── Records shown

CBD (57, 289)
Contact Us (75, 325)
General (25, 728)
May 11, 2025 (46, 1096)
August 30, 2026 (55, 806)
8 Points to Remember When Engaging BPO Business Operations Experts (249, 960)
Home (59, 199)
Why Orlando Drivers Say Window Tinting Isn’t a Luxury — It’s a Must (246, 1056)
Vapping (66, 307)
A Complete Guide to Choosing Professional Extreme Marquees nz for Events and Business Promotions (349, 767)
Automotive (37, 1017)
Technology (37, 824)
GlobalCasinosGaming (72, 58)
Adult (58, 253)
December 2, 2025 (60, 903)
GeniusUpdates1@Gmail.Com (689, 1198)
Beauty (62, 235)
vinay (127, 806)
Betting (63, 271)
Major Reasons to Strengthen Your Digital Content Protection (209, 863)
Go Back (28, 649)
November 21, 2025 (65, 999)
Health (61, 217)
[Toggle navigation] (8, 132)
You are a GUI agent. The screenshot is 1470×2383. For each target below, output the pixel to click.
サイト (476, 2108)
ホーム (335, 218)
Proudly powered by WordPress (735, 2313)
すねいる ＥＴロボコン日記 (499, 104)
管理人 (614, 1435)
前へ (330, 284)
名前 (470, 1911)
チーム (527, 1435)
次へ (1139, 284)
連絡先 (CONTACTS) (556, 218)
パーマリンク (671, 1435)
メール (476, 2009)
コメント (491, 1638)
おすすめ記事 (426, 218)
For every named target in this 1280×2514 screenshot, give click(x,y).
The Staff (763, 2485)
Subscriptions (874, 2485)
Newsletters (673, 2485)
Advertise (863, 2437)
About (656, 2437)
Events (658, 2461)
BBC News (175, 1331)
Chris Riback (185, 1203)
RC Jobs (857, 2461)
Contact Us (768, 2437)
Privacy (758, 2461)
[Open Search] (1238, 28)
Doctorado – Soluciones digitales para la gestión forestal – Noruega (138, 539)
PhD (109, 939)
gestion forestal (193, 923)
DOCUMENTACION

────

> [What to do]: All of the records above are to be returned exactly as they stand.

> [Exercise answer]:
CBD (57, 289)
Contact Us (75, 325)
General (25, 728)
May 11, 2025 (46, 1096)
August 30, 2026 (55, 806)
8 Points to Remember When Engaging BPO Business Operations Experts (249, 960)
Home (59, 199)
Why Orlando Drivers Say Window Tinting Isn’t a Luxury — It’s a Must (246, 1056)
Vapping (66, 307)
A Complete Guide to Choosing Professional Extreme Marquees nz for Events and Business Promotions (349, 767)
Automotive (37, 1017)
Technology (37, 824)
GlobalCasinosGaming (72, 58)
Adult (58, 253)
December 2, 2025 (60, 903)
GeniusUpdates1@Gmail.Com (689, 1198)
Beauty (62, 235)
vinay (127, 806)
Betting (63, 271)
Major Reasons to Strengthen Your Digital Content Protection (209, 863)
Go Back (28, 649)
November 21, 2025 (65, 999)
Health (61, 217)
[Toggle navigation] (8, 132)
You are a GUI agent. The screenshot is 1470×2383. For each target below, output the pixel to click.
サイト (476, 2108)
ホーム (335, 218)
Proudly powered by WordPress (735, 2313)
すねいる ＥＴロボコン日記 (499, 104)
管理人 (614, 1435)
前へ (330, 284)
名前 (470, 1911)
チーム (527, 1435)
次へ (1139, 284)
連絡先 (CONTACTS) (556, 218)
パーマリンク (671, 1435)
メール (476, 2009)
コメント (491, 1638)
おすすめ記事 (426, 218)
For every named target in this 1280×2514 screenshot, give click(x,y).
The Staff (763, 2485)
Subscriptions (874, 2485)
Newsletters (673, 2485)
Advertise (863, 2437)
About (656, 2437)
Events (658, 2461)
BBC News (175, 1331)
Chris Riback (185, 1203)
RC Jobs (857, 2461)
Contact Us (768, 2437)
Privacy (758, 2461)
[Open Search] (1238, 28)
Doctorado – Soluciones digitales para la gestión forestal – Noruega (138, 539)
PhD (109, 939)
gestion forestal (193, 923)
DOCUMENTACION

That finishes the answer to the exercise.